Internal Controls and Risk Management System
NSSMC has established an internal control system, in line with a standard framework issued by the Committee of Sponsoring Organizations of the Treadway Commission (COSO). Basic policy concerning the internal control system was resolved by the Board of Directors and subsequently the Basic Rules for Internal Control were stipulated, and as a result the internal control and risk management system was established and is managed as follows.
- • We devise an annual plan on internal control and risk management (Internal Control Plan) and act accordingly.
- • At the Risk Management Committee, which is independent from the Audit & Supervisory Board and is chaired by the executive vice president in charge of Internal Control & Audit, the following items are regularly reported:
- -the status of planning and implementation of an annual plan of internal control (the Internal
- Control Plan);
- -compliance with the Anti-Monopoly Act and anti-corruption laws including bribery of officials and
- -compliance with internal rules such as the Employee Action Guidelines; and
- -risk management issues, including ESG risks, such as labor safety; abuse of human rights (such
- as sexual and power harassment), environmental, disaster-preventive, quality, and financial
- reporting, and information security.
- Significant risks are reported and discussed at the Corporate Policy Committee, meetings of
- which are attended by the Chairman and the President.
- • The Board of Directors supervises risk management and evaluates its effectiveness by regularly receiving reporting on important managerial risks, such as those stated above, which are reported and discussed at the Risk Management Committee and the Corporate Policy Committee.
- • Each division of the Company designates a person in charge of risk management, and each group company also designates a risk management official.
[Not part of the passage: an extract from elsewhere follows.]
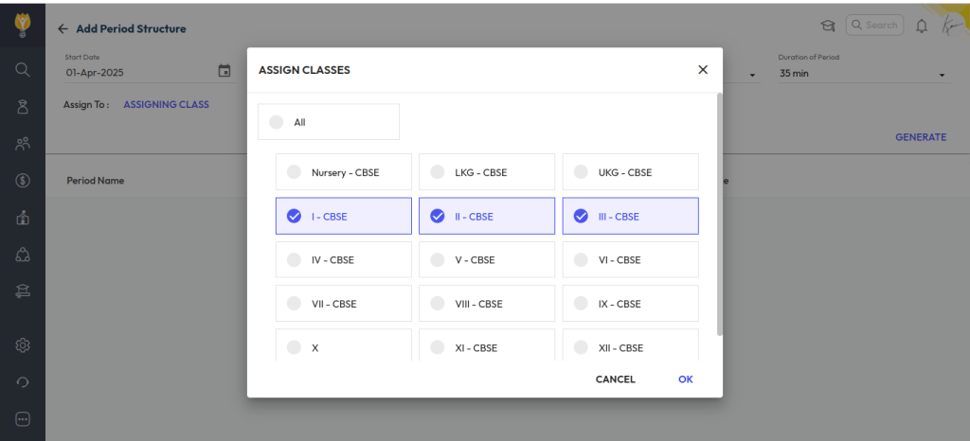970x441 pixels.
Task: Open the settings gear in the sidebar
Action: click(23, 344)
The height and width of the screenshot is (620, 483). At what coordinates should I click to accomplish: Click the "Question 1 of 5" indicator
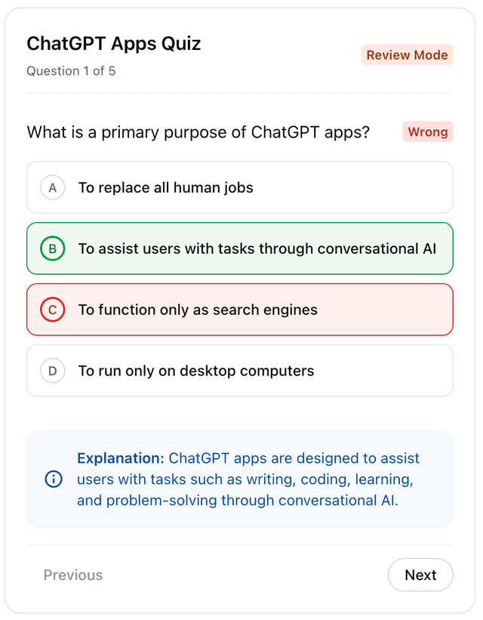pyautogui.click(x=71, y=71)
This is to encourage each division and company to take initiatives and share information about risk management within their organization through regular meetings and other means.
- • NSSMC regularly checks the Group-wide status of internal control by establishing measures to check and supervise matters related to internal control and risk management.
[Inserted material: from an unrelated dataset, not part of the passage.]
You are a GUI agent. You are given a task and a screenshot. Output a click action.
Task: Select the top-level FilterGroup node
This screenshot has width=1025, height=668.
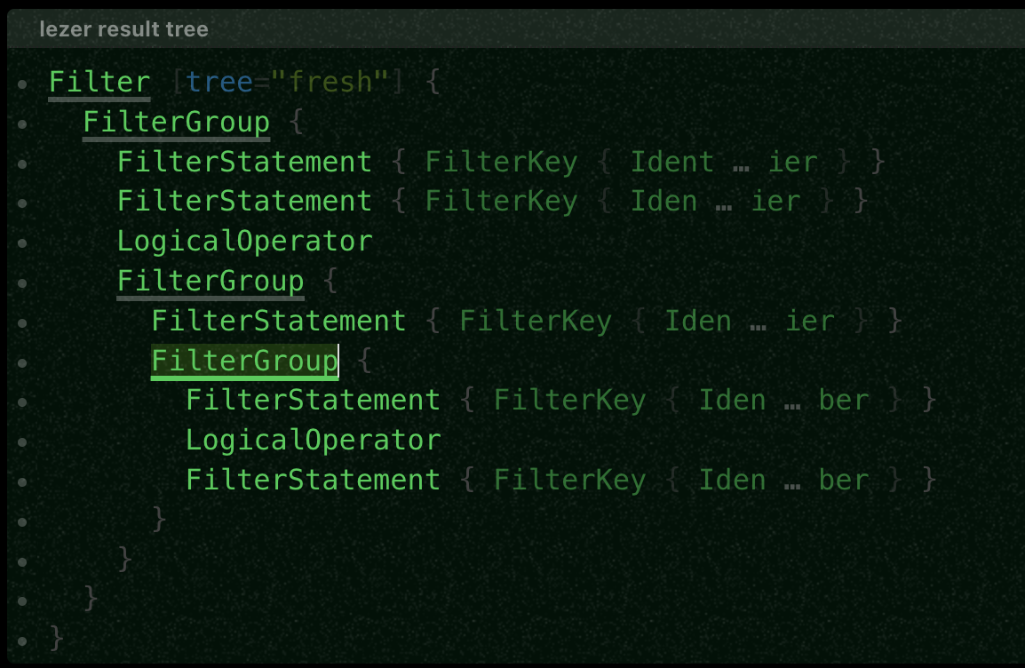click(x=177, y=123)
- • The NSSMC Group clearly states in its internal rules a zero-tolerance approach to violations of laws and regulations, which include provision of cash, gifts, excessive entertainment, and benefits to government officials, politicians, national enterprises, public agencies, and others; briberies including personal embezzlement and provision of convenience; and corruption.
- • Anticipating the possibility of national disasters, such as earthquakes, and environmental accidents, we have developed a business continuity plan (BSP), regularly have a drill, and be prepared. We have also decided on countermeasures against occurrence of an accident, such as the urgent formation of an emergency control headquarters, in order to minimize operational impacts and secondary damage.
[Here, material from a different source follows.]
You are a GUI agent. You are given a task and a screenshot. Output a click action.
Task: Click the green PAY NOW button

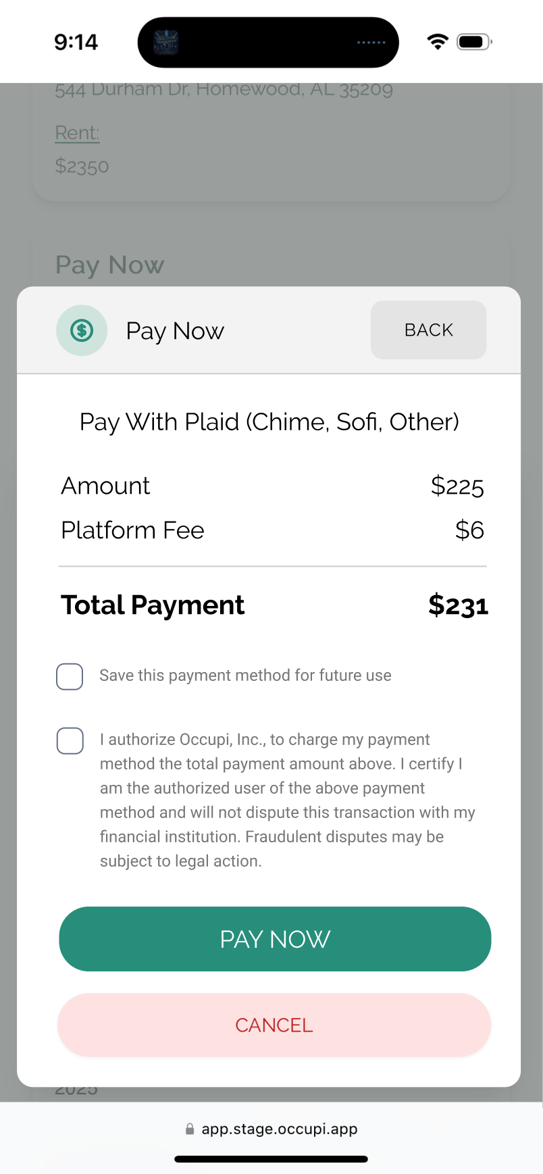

- • As a whistleblower & consultation system, we have set up a Compliance Consulting Room (Internal Control & Audit Division being the internal point of contact; an outside specialized agency serves as outside contact) to receive notifications or inquiries (that can be anonymous) concerning violation of laws, or regulations, or internal rules, including those related to bribery, from employees and family members of NSSMC and its group companies, and from business partners, to prevent such violations and help improve operations. In fiscal 2017, the Compliance Consulting Room received a total of 257 notifcationss and inquiries.
- • When the Compliance Consulting Room receives a notification or inquiry, the matter is reported to the General Manager of the Internal Control & Audit Division and a counseling staff interviews the informant and investigates the matter and facts. In case an outside specialized agency receives a notification or inquiry, the agency takes up the matter and deals with solving the issue, jointly with NSSMC. • Notification from outside stakeholders concerning NSSMC’s violation of laws, regulations, or
internal rules, and other issues is accepted from an inquiry form on NSSMC’s website. The
information received is handled as confidential matter and responded jointly with the
Compliance Consulting Room, depending on its content.
We regularly review the compliance status of laws, regulations, the Employee Action Guidelines and others, by doing internal auditing of internal divisions and group companies, by using the whistle-blowing & consultation system and questionnaires sent to all employees, and other measures. Based on those results, we also regularly review effectiveness of the internal control system and reflect the results of this review in the internal control plan of the next fiscal year.
• In case of occurrence of a violation of laws, regulations, or internal rules, we follow these
response and control processes:
-The Internal Control & Audit Division Department instructs and guides a division or a group
company where such violation occurred, on how to initially respond, how to investigate facts and
causes, and how to plan preventive measures against recurrence. Based on these, the division
or group company concerned implements the measures needed.
-The Internal Control & Audit Division reports the matter and facts, causes, and preventive
measures against recurrence concerning significant violation of laws, regulations, and internal
rules, to the Risk Management Committee. The Committee then evaluates the appropriateness
of the response, effectiveness of the preventive measures for recurrence, responsibility of
relevant persons, and other items.
-The Internal Control & Audit Division shares information on significant violations of laws,
regulations, and internal rules within the NSSMC Group, and encourages each division and group
company to check and ascertain appropriateness of its operations.